I’ve been going on a custom software config detox recently. I threw out my
tmux.conf file. I’ve shrunk my
.vimrc file by 50%. As you can probably tell, I’m quite a config junkie. Turned out I hardly used half of them.
For the small number of frequently used aliases, I couldn’t live without the them as I was so used to it. I’ll hop onto a newly provisioned server and forget that
g no longer means
g undo was set up to be an alias for
git reset --soft HEAD^, but I’ll never remember the latter.
I no longer know how to open new vertical panels on default
tmux. I was too comfortable with the
— approach to opening vertical and horizontal panes. Or that long bash alias for a commonly used command masking the CLI flags whose existence I’m not familiar enough to explain. I ended up launching that Docker container with the wrong environment variables.
Life was a lot simpler back when I started to learn the ropes around the terminal. It was plain
bash. Then came
oh-my-zsh, and I had a bunch more custom magic commands, forming a huge cruft above the core tools that I deal with. I’ll have to set this all up before being productive when I work off a new environment. It’s as if I’ve lost dexterity. I guess this is analogous to how a pilot forgets how to fly a plane manually due to decades of relying on the autopilot system.

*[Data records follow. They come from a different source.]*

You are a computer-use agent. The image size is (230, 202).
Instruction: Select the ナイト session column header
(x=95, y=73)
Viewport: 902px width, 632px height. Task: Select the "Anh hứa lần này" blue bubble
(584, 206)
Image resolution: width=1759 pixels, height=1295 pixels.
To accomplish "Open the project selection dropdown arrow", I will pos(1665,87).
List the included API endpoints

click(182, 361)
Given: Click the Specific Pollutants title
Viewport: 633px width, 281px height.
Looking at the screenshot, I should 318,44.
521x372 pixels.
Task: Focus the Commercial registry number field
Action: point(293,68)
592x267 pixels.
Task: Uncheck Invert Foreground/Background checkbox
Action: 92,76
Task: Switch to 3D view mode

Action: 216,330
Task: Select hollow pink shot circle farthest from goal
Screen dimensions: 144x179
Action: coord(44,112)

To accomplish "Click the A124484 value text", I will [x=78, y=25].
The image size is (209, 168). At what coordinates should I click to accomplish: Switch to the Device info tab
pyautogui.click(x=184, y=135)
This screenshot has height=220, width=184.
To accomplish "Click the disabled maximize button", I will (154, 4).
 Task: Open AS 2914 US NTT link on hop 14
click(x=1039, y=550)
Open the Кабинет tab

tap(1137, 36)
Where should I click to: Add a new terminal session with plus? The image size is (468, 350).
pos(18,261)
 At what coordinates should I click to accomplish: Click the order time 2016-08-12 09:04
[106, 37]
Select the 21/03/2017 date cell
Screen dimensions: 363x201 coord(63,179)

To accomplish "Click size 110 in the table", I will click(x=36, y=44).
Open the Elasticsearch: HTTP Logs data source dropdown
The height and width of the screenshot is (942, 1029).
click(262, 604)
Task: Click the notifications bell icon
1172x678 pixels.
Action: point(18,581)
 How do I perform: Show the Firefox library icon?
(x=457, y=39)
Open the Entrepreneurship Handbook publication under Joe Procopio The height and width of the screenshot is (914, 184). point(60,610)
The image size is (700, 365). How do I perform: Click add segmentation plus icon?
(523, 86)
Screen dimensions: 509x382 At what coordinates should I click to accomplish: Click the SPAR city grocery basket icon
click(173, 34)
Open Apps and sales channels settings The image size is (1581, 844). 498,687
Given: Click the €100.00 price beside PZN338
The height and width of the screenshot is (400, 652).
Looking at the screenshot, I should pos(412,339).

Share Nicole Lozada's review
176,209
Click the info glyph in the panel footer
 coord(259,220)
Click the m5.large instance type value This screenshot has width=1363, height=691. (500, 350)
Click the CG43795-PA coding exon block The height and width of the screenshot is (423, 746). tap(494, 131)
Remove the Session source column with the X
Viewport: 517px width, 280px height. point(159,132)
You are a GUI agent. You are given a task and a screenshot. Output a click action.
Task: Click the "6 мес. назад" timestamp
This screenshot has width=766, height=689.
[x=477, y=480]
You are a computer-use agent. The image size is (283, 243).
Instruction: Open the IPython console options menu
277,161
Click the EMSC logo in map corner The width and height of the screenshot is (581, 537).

Before you stick another alias onto your
.bashrc file, ask yourself if it’s going to hurt more than benefit you in the long run.
A good thought experiment is to ask yourself: “Do I know what my custom configs do, and can I replicate the same behavior in the absence of these configs, but still achieve the same result?”
It forces me to learn the tool itself rather than the magic command that is “supposed to tell what the tool to do”. I still keep some around though, but I’ve removed anything that cost noticeably more effort than the defaults. I try to get by with as little of these as I can.
I’ve Marie Kondo’ed my workflow. It now brings me joy when I use a vanilla system without taking a hit in productivity. It probably prevented a couple costly mistakes too. I’ll just fire up a terminal in
bash, and I’m ready to go. Less is more.